William Edward Frost, “Life study of the female figure”, (c) Victoria & Albert Museum. Fräulein Else asks us, at least in part, to consider how far the socially conditioned idea of innocent and passive women is actually true by showing us what actually takes place within one such woman’s mind.

Fräulein Else is the story of a young girl whose life falls apart over the course of one evening. A playful and young nature comes against forces she is unable to withstand – forces of power, both masculine and monetary. Else’s story is that of an attempt to live against a world that is unwilling to let her do so, and the results are ultimately fatal.

Setting the Scene – the beginning of Fräulein Else

We are introduced in Fräulein Else to our protagonist in her natural state – at play. She has just finished a round of tennis with her cousin and his lover and she has decided to go back to her hotel. Else is in Italy, in the Trentino resort of San Martino di Castrozza. Whether the action takes place before or after the First World War is hard to make out – the hotel is full of international guests, just as in a Henry James novel – but we have a sense that for the likes of Else, the time doesn’t matter. She plays games, flirts endlessly in her head, imagines herself with many lovers, pictures a wonderful villa by the beach, and obsesses over her naked figure. All is well in the world.

#### DATA EXCERPT
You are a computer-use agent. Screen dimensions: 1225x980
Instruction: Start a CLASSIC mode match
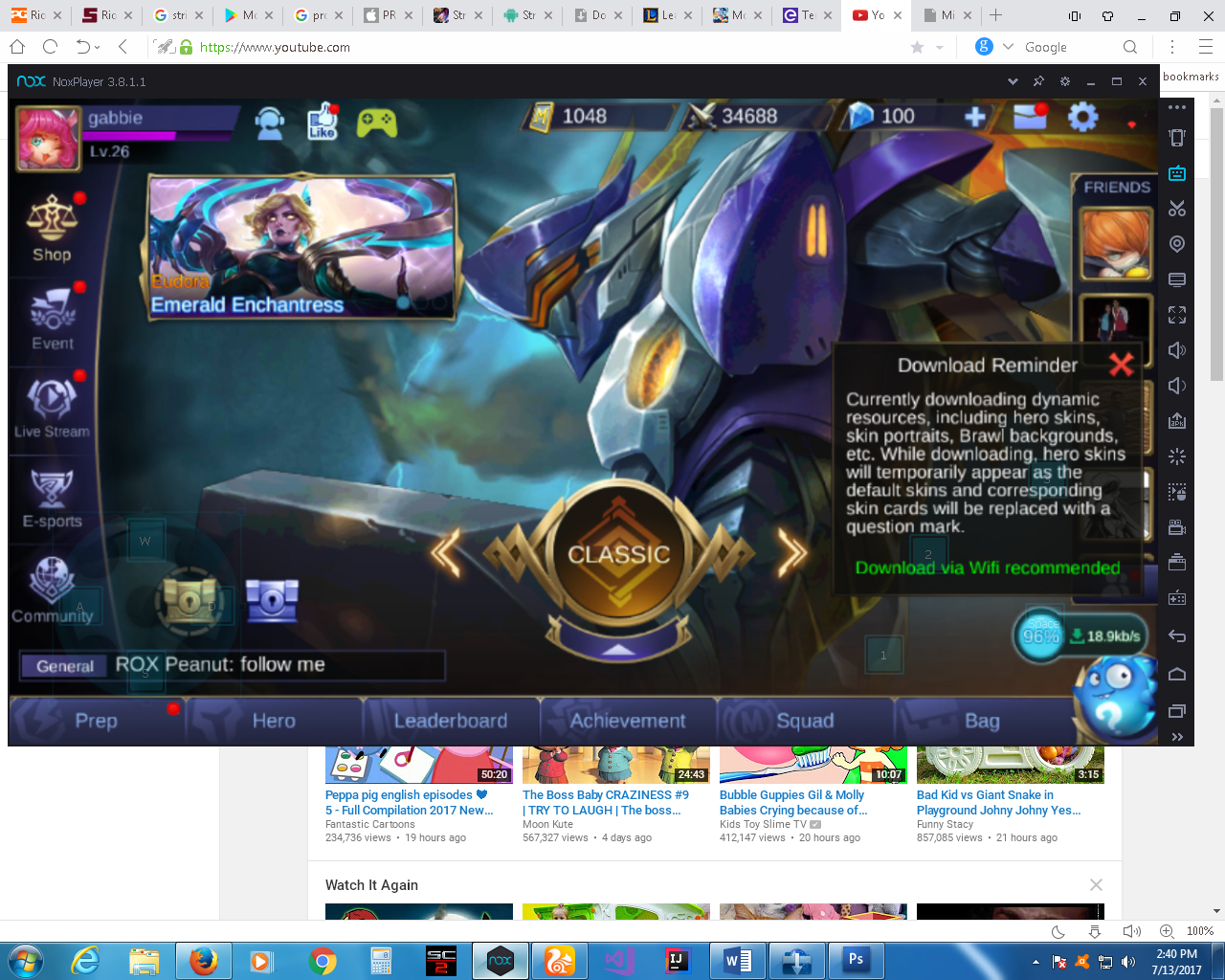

#### WORK TO DO
In the excerpt about Fräulein Else, in which resort is Else staying at the start of the story? The listing plays no part here.

#### SOLUTION FOR THIS TASK
She is staying at a hotel in San Martino di Castrozza, a resort in Trentino, Italy.